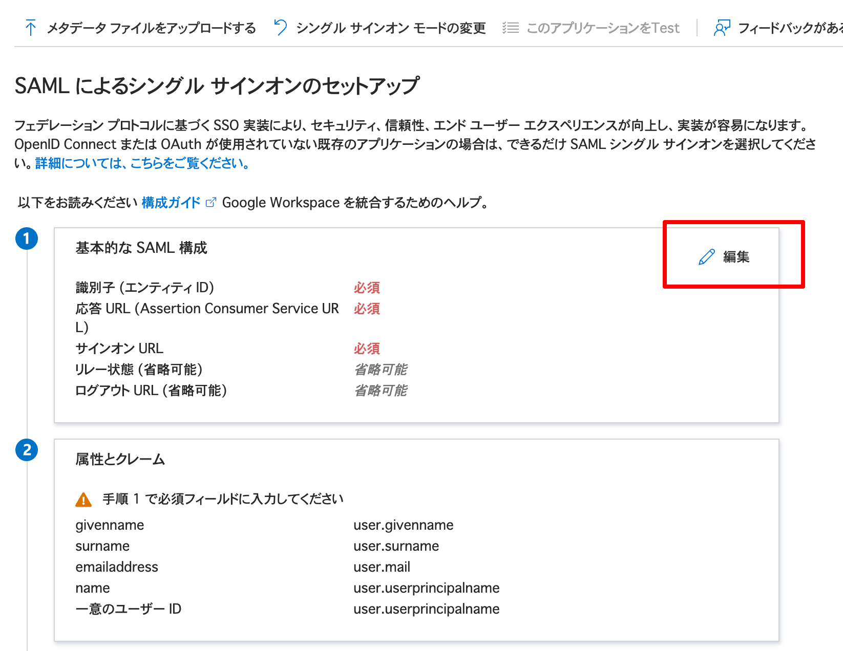Click the list icon beside このアプリケーションをTest
Viewport: 843px width, 651px height.
click(x=510, y=28)
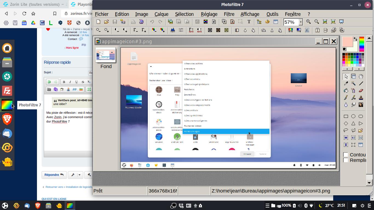
Task: Open the 57% zoom level dropdown
Action: 301,22
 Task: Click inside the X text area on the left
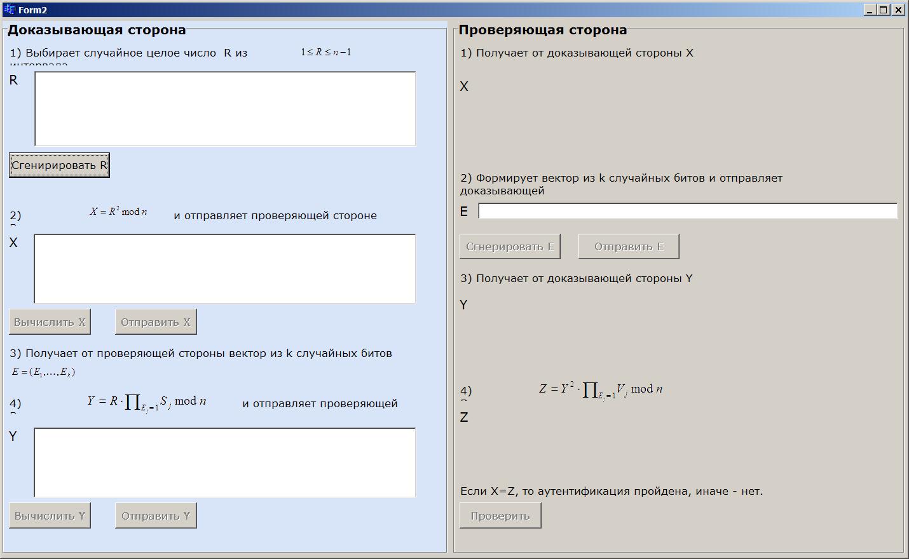(225, 269)
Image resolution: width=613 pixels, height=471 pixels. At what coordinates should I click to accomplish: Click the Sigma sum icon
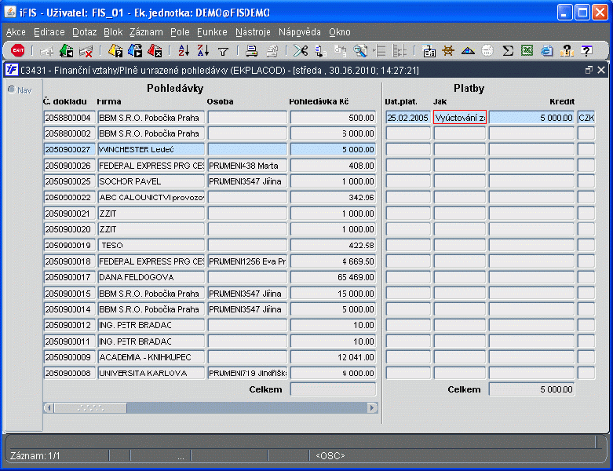tap(508, 50)
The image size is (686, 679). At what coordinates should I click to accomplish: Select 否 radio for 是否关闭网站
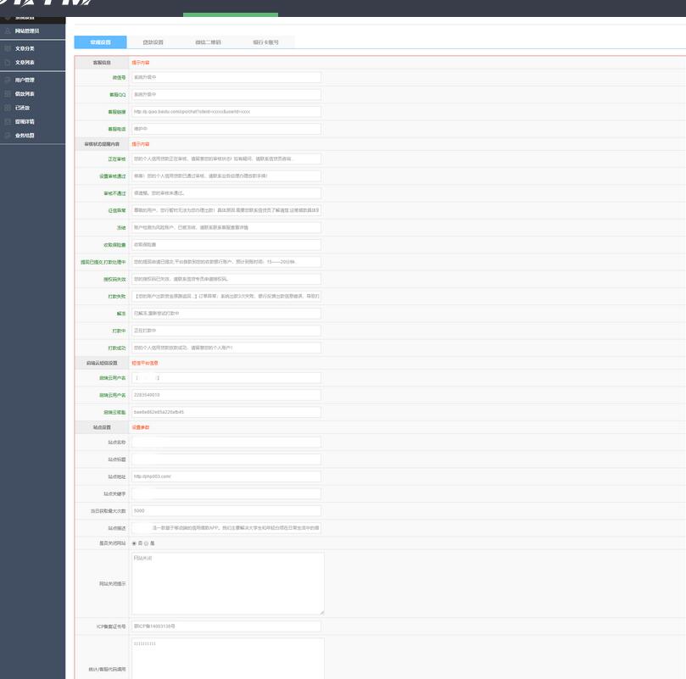point(134,543)
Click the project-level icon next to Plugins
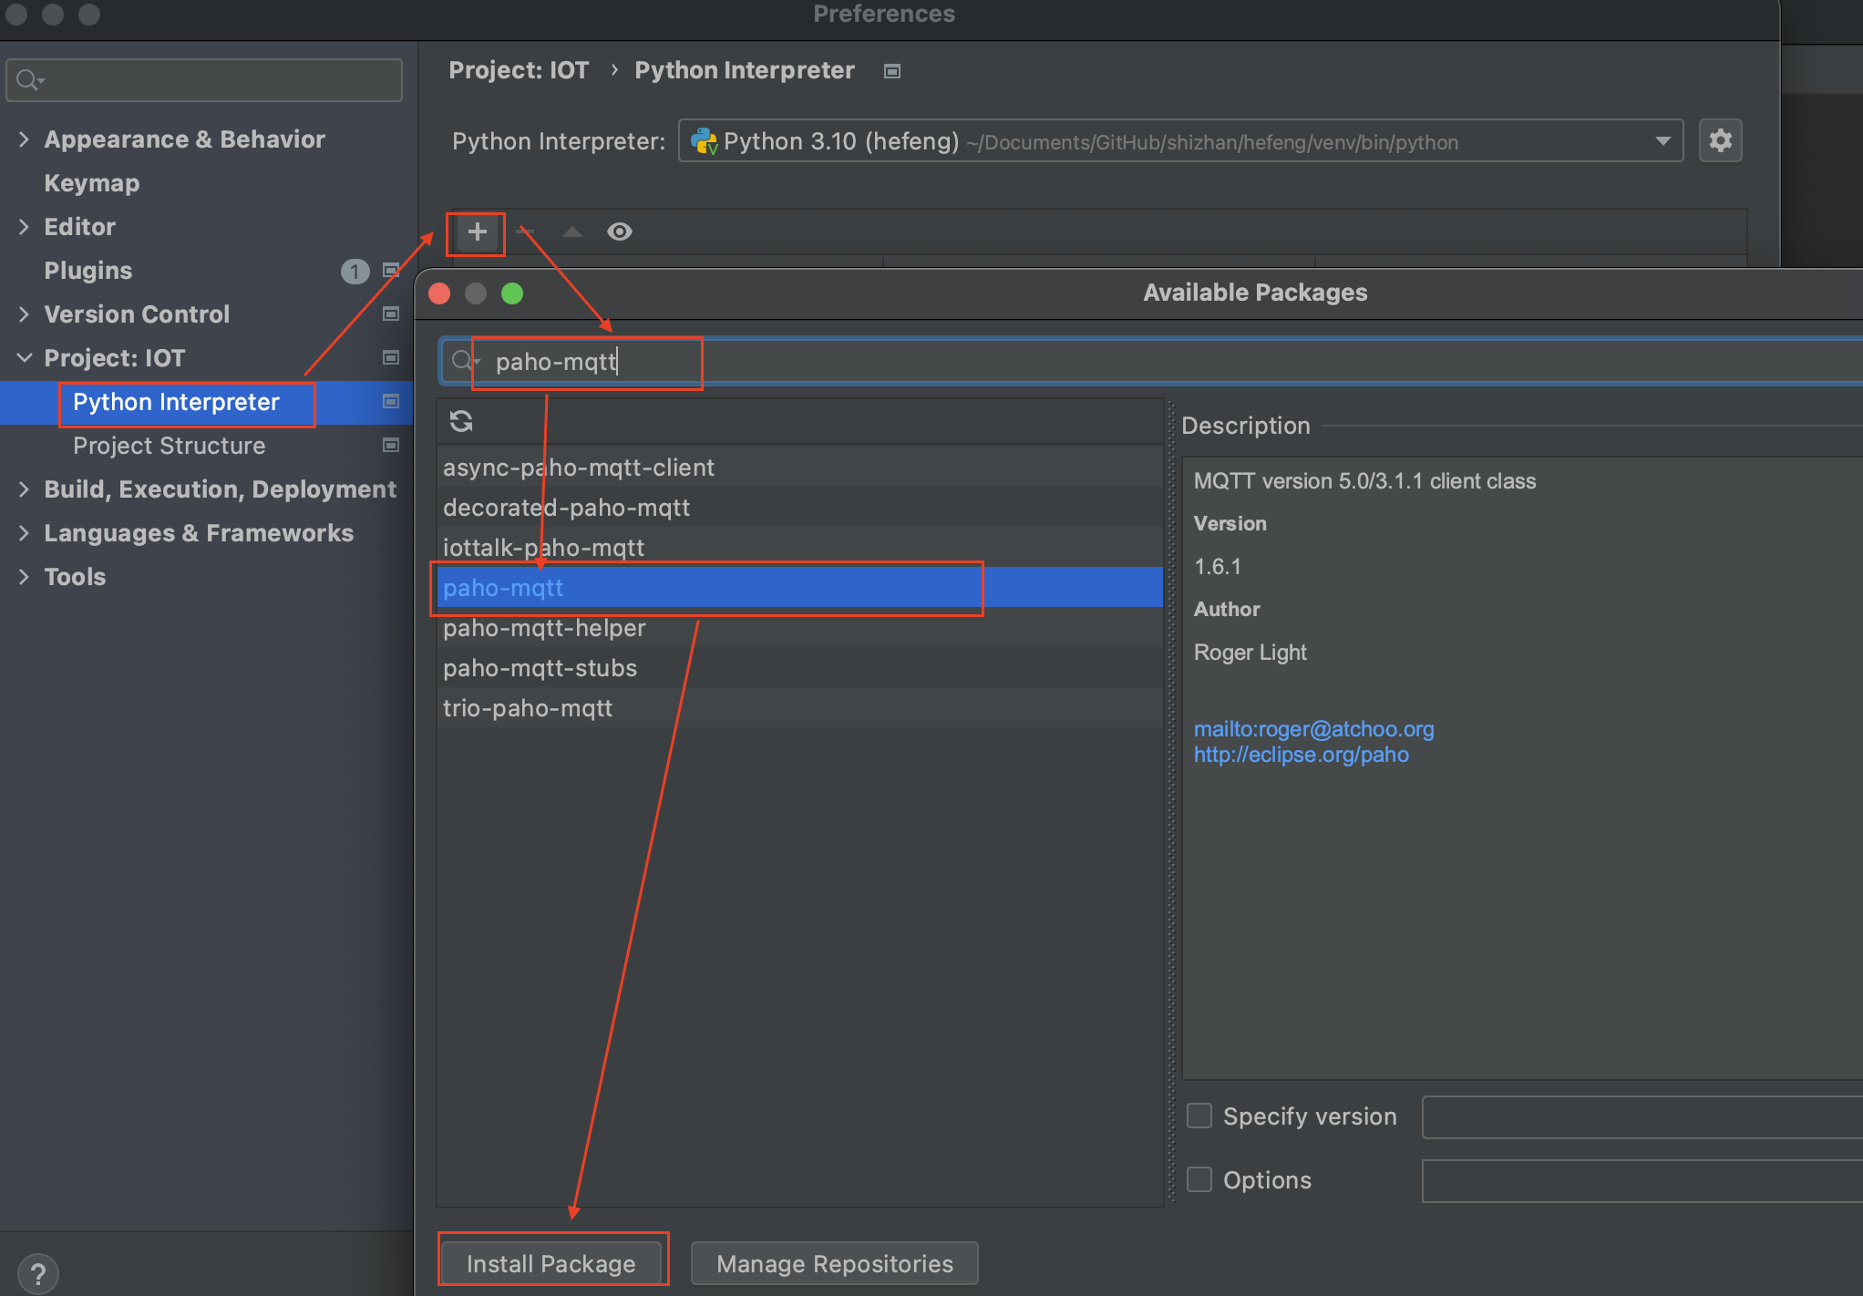This screenshot has width=1863, height=1296. point(391,271)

> What you are asked to do
Can you write out all the records above again, swapping "accomplish" for "carry out" and changing nothing else? Leave the pictures out.

> Reply
Click the list icon beside このアプリケーションをTest
Viewport: 843px width, 651px height.
click(x=510, y=28)
Task: Open the 57% zoom level dropdown
Action: 301,22
 Task: Click inside the X text area on the left
(225, 269)
Image resolution: width=613 pixels, height=471 pixels. At what coordinates should I click to carry out: Click the Sigma sum icon
tap(508, 50)
The image size is (686, 679). At what coordinates should I click to carry out: Select 否 radio for 是否关闭网站
point(134,543)
Click the project-level icon next to Plugins
This screenshot has width=1863, height=1296. point(391,271)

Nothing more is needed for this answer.